Which has now become, as John Chowning has said, the lingua franca of electronic music.
It has indeed.
Have you used it yourself?
I haven’t. No, I haven’t. Don’t know why, I just haven’t had the occasion to learn it or something. But I’m just fascinated with what Miller did, He’s a smart person. It’s interesting that he had never really had any music training. He was trained as a mathematician, and he was an undergraduate in the studio at MIT sitting there—and he’s from Tennessee—and he used to sit at the back of the studio strumming on his guitar and so forth, and I would get very worried: “Miller, why aren’t you going to classes?”, and he’d say “Well, it’s only the classes on Tuesdays and Thursdays that I’m cutting, because Monday, Wednesday and Friday I’m just auditing.
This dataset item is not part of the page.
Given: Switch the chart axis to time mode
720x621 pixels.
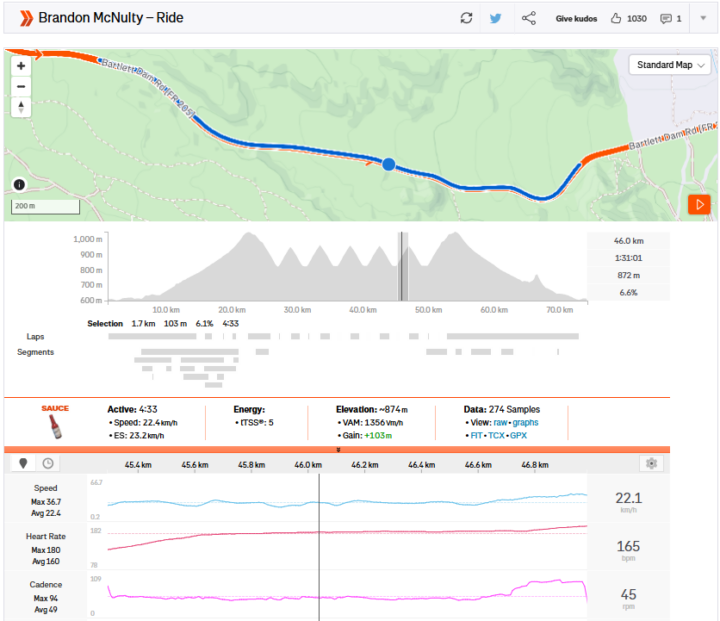Looking at the screenshot, I should point(47,464).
So the fact that I never go to any of them, I’m really only cutting Tuesday and Thursday”. And I continued to worry about him...
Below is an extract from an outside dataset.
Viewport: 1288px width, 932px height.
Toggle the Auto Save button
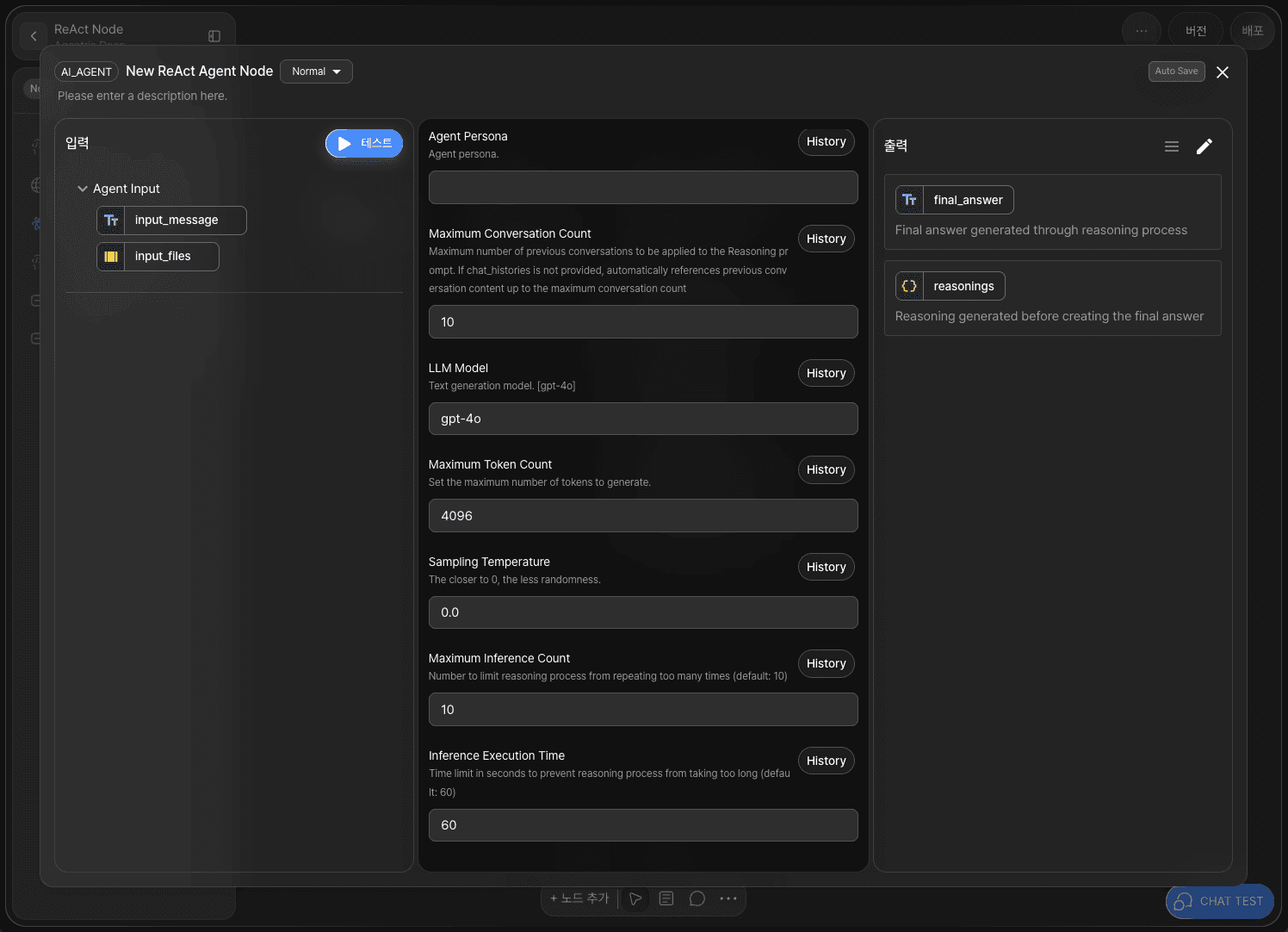pos(1176,71)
Doesn’t seem to have done him any harm...
And a few weeks or months later I noticed that the MIT math team had won the inter-collegial competition for the whole US, and top scorer was Miller Puckette, So—a very natural mathematician, but then again, not very interested in the field of mathematics very much. He said there were only two or three problems in the field of mathematics that interested him and he felt that he could solve these part time. He was quite happy going down to San Diego where he was made a professor of music without any music training whatsoever.
Any other pieces that you feel are exemplary in their use of Csound or Music 360 or whatever?
Yes, well, I would perhaps pick out a couple of things: there’s Sphaera, for piano and computer that was done by Bill Albright. He’d been a student along with me at Michigan—he was an undergraduate when we were grad students. As an undergrad he ran rings round all us grad students. He was very talented. I commissioned him later on to come and do a piece for piano and computer. The piano is live and the performance is by David Burge who’s the head of the piano department at the Eastman School of Music. We’ve done other performances of it, but it’s a very complex but satisfying work when you realize that all of the electronic part is actually modified piano sounds. It’s all piano sounds, and that’s interesting. And the other piece I might point out, which was a signal event, was when Mario Davidovsky, after 20 years of not doing any electronic music, came back into the field and did a piece, Synchronisms No.9 which I persuaded him to do using the computer. That was a signal event around MIT. In fact Milton Babbitt came up from Princeton, all the Harvard music faculty came along and heard the concert of Mario making a statement in the electronic field after so many years away. He left the field because he felt he was repeating himself and pulled back to writing instrumental music.